Dans quelle mesure le MTQ doit-il renseigner les soumissionnaires?

8 mai 2013
Par Me Jean-Benoit Hébert, avocat

Droit et construction - La chronique de Dufresne Hébert Comeau

 

Une chronique du cabinet Dufresne Hébert Comeau - Quelle est l’obligation de renseignement d’un maître de l’ouvrage ? Cette question a maintes fois été abordée par nos tribunaux. Récemment, la Cour supérieure, dans l’affaire Tro-Chaînes inc. c. Québec (Ministère des Transports), vient rappeler les principes applicables alors que le Ministère des transports (MTQ) a omis de remettre un rapport d’étude géotechnique avec ses documents d’appel d’offres pour le remplacement d’un pont au-dessus de la rivière Petit Saut, près de Sainte-Croix-de-Lotbinière. Cette omission a occasionné des coûts additionnels à l’entrepreneur qui a dû faire face à des conditions de sol instables et imprévisibles. Ce dernier réclamait 463 662,17 $ et le Tribunal lui a accordé 160 419,03 $.

 

Le tribunal rappelle les paramètres de l’obligation de renseignement :

 

  1. La connaissance réelle ou présumée de l’information par le maître de l’ouvrage ;
  2. La nature déterminante de l’information en question ;
  3. L’impossibilité du soumissionnaire de se renseigner soi-même, ou la confiance légitime du soumissionnaire envers le maître de l’ouvrage.

■ **Données**:

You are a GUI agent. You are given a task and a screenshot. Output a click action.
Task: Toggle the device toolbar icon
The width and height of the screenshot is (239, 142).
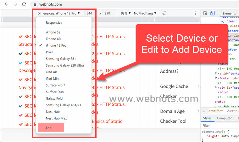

■ **Liste des tâches**:
- A) D'après la chronique, quelle somme le tribunal a-t-il accordée à l'entrepreneur ?
- B) Veuillez résumer sous forme de liste le paragraphe de la chronique qui commence par « Une chronique du cabinet Dufresne Hébert Comeau », en conservant ses faits principaux.
- C) Énumérez tous les paramètres de l'obligation de renseignement que le tribunal rappelle dans la chronique.

■ **Corrigé**:
- A) 160 419,03 $.

- B)
- Sujet : l'obligation de renseignement d'un maître de l'ouvrage, question maintes fois abordée par les tribunaux.
- Décision : la Cour supérieure, dans l'affaire Tro-Chaînes inc. c. Québec (Ministère des Transports), rappelle les principes applicables.
- Faits : le MTQ n'a pas remis de rapport d'étude géotechnique avec ses documents d'appel d'offres pour le remplacement d'un pont au-dessus de la rivière Petit Saut, près de Sainte-Croix-de-Lotbinière.
- Conséquence : l'entrepreneur a subi des coûts additionnels, car il a dû faire face à des conditions de sol instables et imprévisibles.
- Montants : l'entrepreneur réclamait 463 662,17 $, et le Tribunal lui a accordé 160 419,03 $.

- C)
1. La connaissance réelle ou présumée de l'information par le maître de l'ouvrage.
2. La nature déterminante de l'information en question.
3. L'impossibilité du soumissionnaire de se renseigner soi-même, ou la confiance légitime du soumissionnaire envers le maître de l'ouvrage.